Alter the amount of a protein in circulation and that ripples out through all the networks of protein machinery that it is in involved with. You can't flip any switch in isolation. This diversity of components in every biological system is one of the reasons why there are seemingly so many different ways to alter life span in lower animals. There might be only a few important networks of proteins tightly coupled to determination of life span, such as that involved in the calorie restriction response, but within each network there are possibly dozens of proteins that can be tweaked to produce some form of beneficial effect on the whole - and of course varying degrees of side-effects.
So when researchers uncover yet another life extending methodology, they must then chase cause and effect through networks of interacting protein machineries until they get to something that looks familiar - which they usually do. One very well studied area is the network of insulin and insulin-like growth factor (IGF) signaling, and as is the case for increased autophagy, many diverse longevity enhancing alterations touch on this machinery.
Here is an example of the way in which researchers proceed from a single manipulation that extends life in flies, go on to explore the networks that it influences, and find their way to IGF signaling, as is often the case. By doing this they shed a little more light on how metabolism can operates to somewhat change the pace of aging:
Modulation of Methuselah Expression Targeted to Drosophila Insulin-producing Cells Extends Life and Enhances Oxidative Stress Resistance:
Ubiquitously reduced signaling via Methuselah (MTH), a G-protein coupled receptor (GPCR) required for neurosecretion, has previously been reported to extend life and enhance stress resistance in flies. Whether these effects are due to reduced MTH signaling only in specific tissue(s) and through with signaling effects reduced MTH might produce these phenotypes remains unknown.
We determined that reduced expression of mth targeted only to the insulin-producing cells (IPCs) of the fly brain was sufficient to extend life and enhance oxidative stress resistance. Paradoxically, we discovered that overexpression of mth targeted to the same cells has similar phenotypic effects to reduced expression due to MTH's interaction with β-arrestin, which uncouples GPCRs from their G-proteins.
We confirmed the functional relationship between MTH and β-arrestin by finding that IPC-targeted overexpression of β-arrestin alone mimics the longevity phenotype of reduced MTH signaling. As reduced MTH signaling also inhibits insulin secretion from the IPCs, the most parsimonious mechanistic explanation for its longevity and stress resistance enhancement might be through reduced insulin/IGF signaling (IIS). However, examination of phenotypic features of long-lived IPC-mth modulated flies as well as several downstream IIS targets implicates enhanced activity of the JNK stress resistance pathway more directly than insulin signaling in the longevity and stress resistance phenotypes.
A great deal of present day research into aging and longevity is exactly like this: shining narrow beams onto a very complex system, establishing and following maps of gene and protein relationships, and gradually filling out information on how it all fits together. The answers obtained from any individual study are rarely as comprehensive or certain as would be the case in a perfect world, alas. It's a slow process.

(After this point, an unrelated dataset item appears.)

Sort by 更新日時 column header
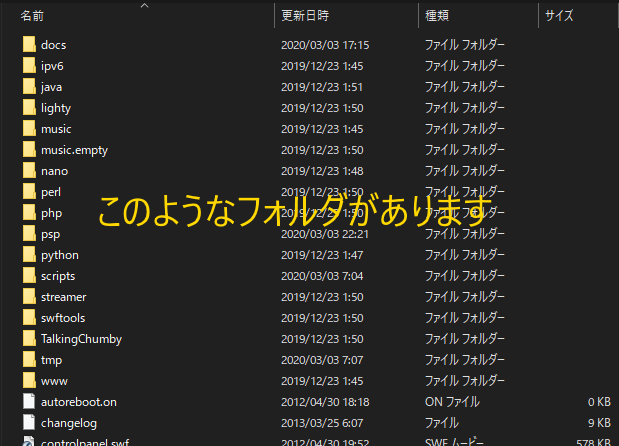The image size is (619, 446). point(305,16)
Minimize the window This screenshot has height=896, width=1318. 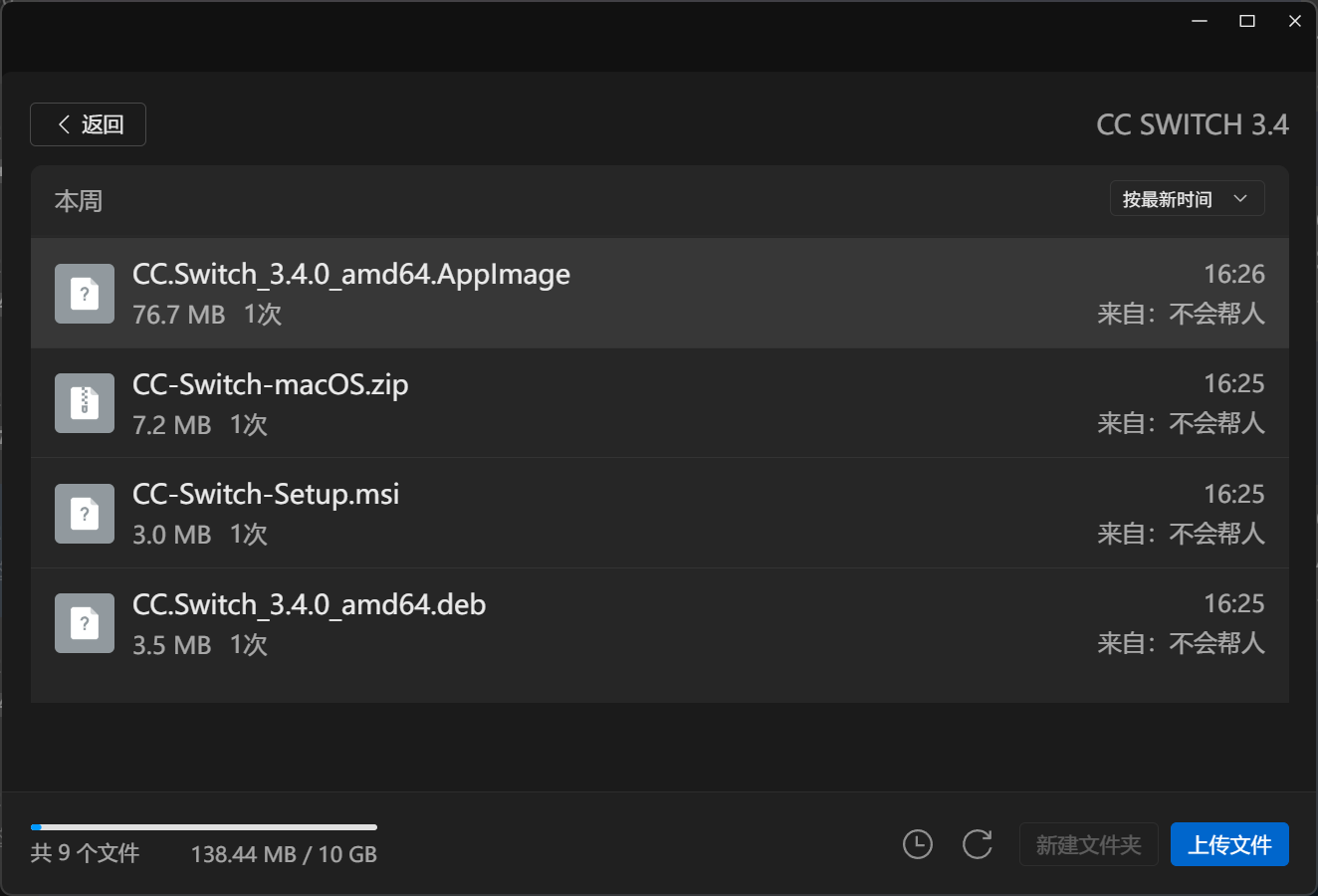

This is interesting work, but ultimately of limited utility when it comes to our health and life span: slowing aging by adjusting human metabolism certainly lies in the future, but we'll be old by the time that work reaches any sort of meaningful fruition. Ways to slow aging are of little use to people already bowed and damaged by that process. This isn't to say that the knowledge generated here is useless; all knowledge is useful in the fullness of time. This just isn't a part of the road to lengthening human life any time soon - it's a part of the road to fully understanding the biology of living organisms. Which is not the same thing at all.